Lessons for API resilience and defending control planes
There are some familiar anti-patterns embedded in this failure. Client-driven storms require server-side rate-limiting and back pressure: token buckets to bound per-tenant or per-IP calls, sliding windows for burst smoothing, “shed load” responses before services fall on their knees. Bounded exponential backoff and jittered retry, as suggested in Google’s Site Reliability Engineering guide, prevent clients from locking into a single destructive pulse.
Platform-side, circuit breakers and bulkheads prevent an authorization service from being a systemic single point of failure. Short-TTL caches on non-sensitive attributes can pare redundant calls; idempotency keys can defuse duplicate work; and feature flags with safe rollback allow teams to back out a bad change faster than a full deploy cycle. Chaos testing — popularized by Netflix’s engineering practice — can expose where retry storms and dependency loops are going to bite when the going gets tough.

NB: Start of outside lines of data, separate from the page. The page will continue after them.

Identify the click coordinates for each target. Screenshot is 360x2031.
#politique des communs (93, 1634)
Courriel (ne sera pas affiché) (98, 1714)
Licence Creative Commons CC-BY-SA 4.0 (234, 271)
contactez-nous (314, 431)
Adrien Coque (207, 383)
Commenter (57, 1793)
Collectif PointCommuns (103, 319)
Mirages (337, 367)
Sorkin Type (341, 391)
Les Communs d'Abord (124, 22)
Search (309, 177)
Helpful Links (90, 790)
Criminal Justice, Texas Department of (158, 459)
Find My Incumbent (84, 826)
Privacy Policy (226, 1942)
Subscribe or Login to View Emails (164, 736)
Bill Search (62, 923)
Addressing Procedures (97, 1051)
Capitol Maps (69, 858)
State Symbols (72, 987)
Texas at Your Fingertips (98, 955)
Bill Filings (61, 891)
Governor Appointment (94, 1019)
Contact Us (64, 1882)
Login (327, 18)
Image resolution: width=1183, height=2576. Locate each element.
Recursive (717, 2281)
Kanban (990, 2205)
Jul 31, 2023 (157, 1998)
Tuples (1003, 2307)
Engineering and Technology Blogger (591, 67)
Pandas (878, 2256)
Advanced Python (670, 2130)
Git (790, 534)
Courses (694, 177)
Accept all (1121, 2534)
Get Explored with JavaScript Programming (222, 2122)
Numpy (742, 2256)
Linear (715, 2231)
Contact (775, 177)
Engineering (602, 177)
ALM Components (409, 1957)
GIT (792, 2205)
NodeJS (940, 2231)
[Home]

Not even DDoS experts are safe from self‑inflicted outages
The irony burns because Cloudflare will repeatedly release reports detailing record-breaking DDoS waves and how it blocks gargantuan application-layer floods from its network.
But history reveals that the self-inflicted outage is a hazard, without respect to party or ideology. One configuration flag led to a highly publicized 2021 CDN outage for another provider, while in the same year, a routing change was responsible for blacking out global usage of one social network for hours. Complexity is undefeated.
Cloudflare said that systems were returning to normal and apologized for the disruption. The lesson is not that someone got something wrong; it’s about the system itself. When a dashboard running on a platform inadvertently brings down the platform, you make your resilience and reliability patterns assume that any client — even one of your other clients — is misbehaving. Build for that, and self‑DDoS becomes a test case instead of tomorrow’s headline.